Celebrado em 15 de maio, o Dia Nacional da Família reforça a importância das conexões emocionais construídas no dia a dia
O cheiro da terra molhada, da água salgada do mar, daquela comida especial feita em família e dos produtos utilizados no cuidado da casa são capazes de despertar memórias afetivas que atravessam gerações. De acordo com um estudo realizado pela Universidade holandesa de Utrecht, isso acontece porque, entre os sentidos presentes no corpo humano, o olfato é o mais potente e duradouro.
Diretamente ligado ao sistema límbico, região do cérebro responsável pelas emoções e memórias, o olfato tem a capacidade de resgatar lembranças intensas e cheias de significado. Muitas dessas recordações estão associadas à convivência familiar, remetendo a momentos de acolhimento, carinho e união. A reflexão ganha ainda mais força neste 15 de maio, data em que é celebrado o Dia Nacional da Família.
É a partir dessa memória olfativa que a jornalista Cleia Mota relembra um dos cheiros mais marcantes da convivência com a mãe, Cleodina Andrade. “Um cheiro que me marcou muito foi dos produtos da Brilux que minha mãe utilizava para organizar a casa. Como ela tinha uma rotina muito intensa entre trabalho, vida religiosa e maternidade, sempre escolhia a marca pela praticidade e qualidade”, contou.
Com o passar dos anos, Cleia incorporou os mesmos produtos à própria rotina doméstica, criando uma nova conexão afetiva dentro da família. Hoje, sua filha de 9 anos também associa o cheiro dos produtos à sensação de cuidado e aconchego. “Tanto eu quanto minha filha, ao sentir ou usar os produtos da marca, nos remetemos ao cheiro de casa e aos momentos em família”, destacou.
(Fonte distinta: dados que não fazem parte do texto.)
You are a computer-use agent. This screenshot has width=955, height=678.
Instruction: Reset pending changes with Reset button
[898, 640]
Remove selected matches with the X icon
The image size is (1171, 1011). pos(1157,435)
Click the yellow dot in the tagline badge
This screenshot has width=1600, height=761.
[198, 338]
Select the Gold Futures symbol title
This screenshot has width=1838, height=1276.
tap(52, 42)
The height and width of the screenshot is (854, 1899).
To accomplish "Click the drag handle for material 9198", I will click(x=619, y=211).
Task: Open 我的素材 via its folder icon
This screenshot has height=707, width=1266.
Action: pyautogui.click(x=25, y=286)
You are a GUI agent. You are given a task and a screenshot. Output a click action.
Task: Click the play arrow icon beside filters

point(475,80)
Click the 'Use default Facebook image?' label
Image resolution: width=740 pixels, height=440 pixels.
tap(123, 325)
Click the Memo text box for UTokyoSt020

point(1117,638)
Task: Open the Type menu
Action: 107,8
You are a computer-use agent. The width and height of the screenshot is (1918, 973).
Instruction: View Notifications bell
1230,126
Essa relação também é compartilhada pela auxiliar de cozinha Adriane Barreto, que cresceu acompanhando os hábitos da mãe, Ana Lúcia. “Minha mãe sempre usou água sanitária e sabão líquido da Brilux. Além da essência agradável, ela gostava porque os produtos realmente cumpriam o que prometiam”, relembrou. Atualmente, Adriane mantém o costume no dia a dia e reconhece nos aromas uma forma de reviver momentos da convivência familiar.
Histórias como as de Cleia e Adriane mostram como determinados cheiros ultrapassam o tempo e ajudam a construir laços afetivos dentro das famílias. Mais do que fragrâncias ligadas à limpeza e ao cuidado com a casa, esses aromas se transformam em símbolos de acolhimento, presença e conexão entre gerações.